Top of Information shown

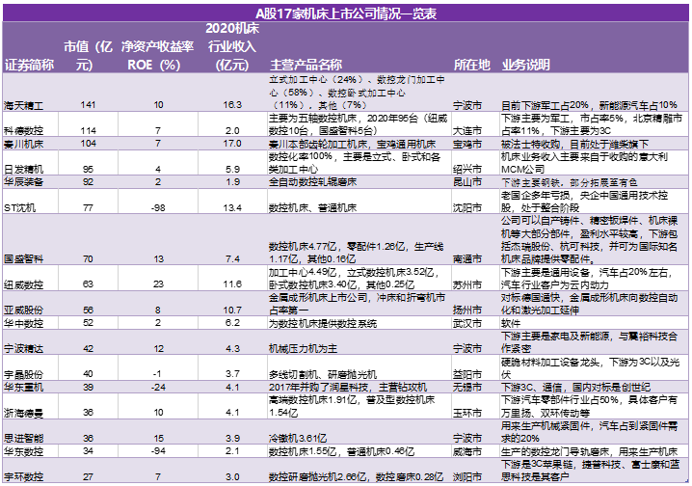Image resolution: width=692 pixels, height=486 pixels.
Task: Select the 主营产品名称 column header
Action: [306, 65]
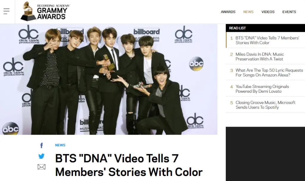The height and width of the screenshot is (181, 305).
Task: Open the Awards menu item
Action: pyautogui.click(x=228, y=12)
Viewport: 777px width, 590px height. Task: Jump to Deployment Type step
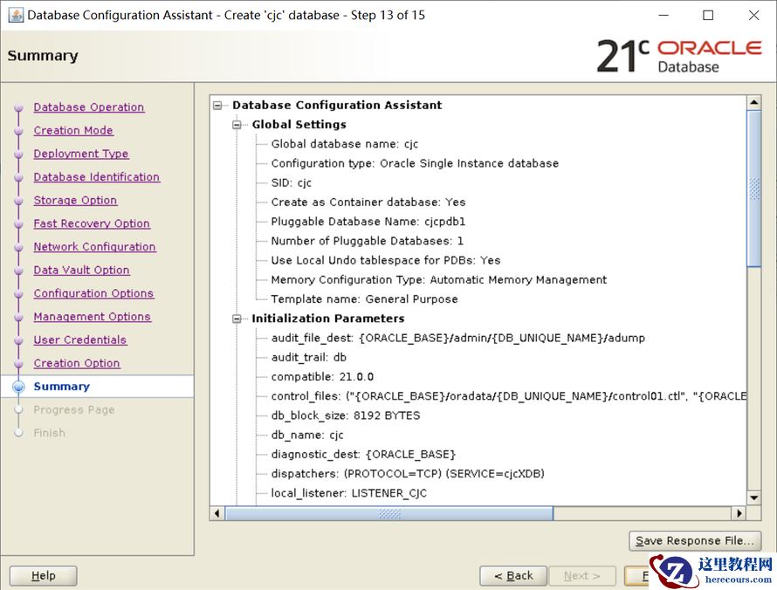tap(80, 154)
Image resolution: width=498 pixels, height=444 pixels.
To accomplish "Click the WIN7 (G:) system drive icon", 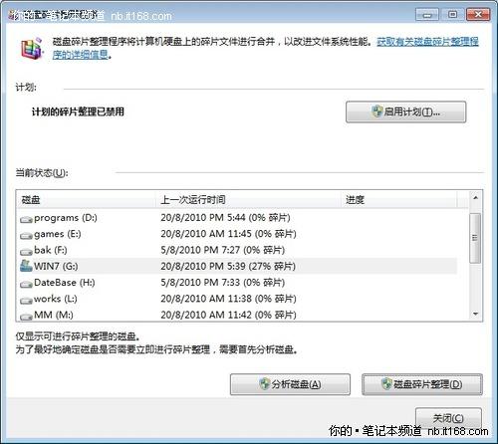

Bottom of Information shown

* What the task asks *
With the pictures left out, please output each line from the one containing "Viewport: 777px width, 590px" through the end of the entries, exactly as it is.

* Solved exercise *
Viewport: 777px width, 590px height. Task: Jump to Deployment Type step
tap(80, 154)
Image resolution: width=498 pixels, height=444 pixels.
To accomplish "Click the WIN7 (G:) system drive icon", 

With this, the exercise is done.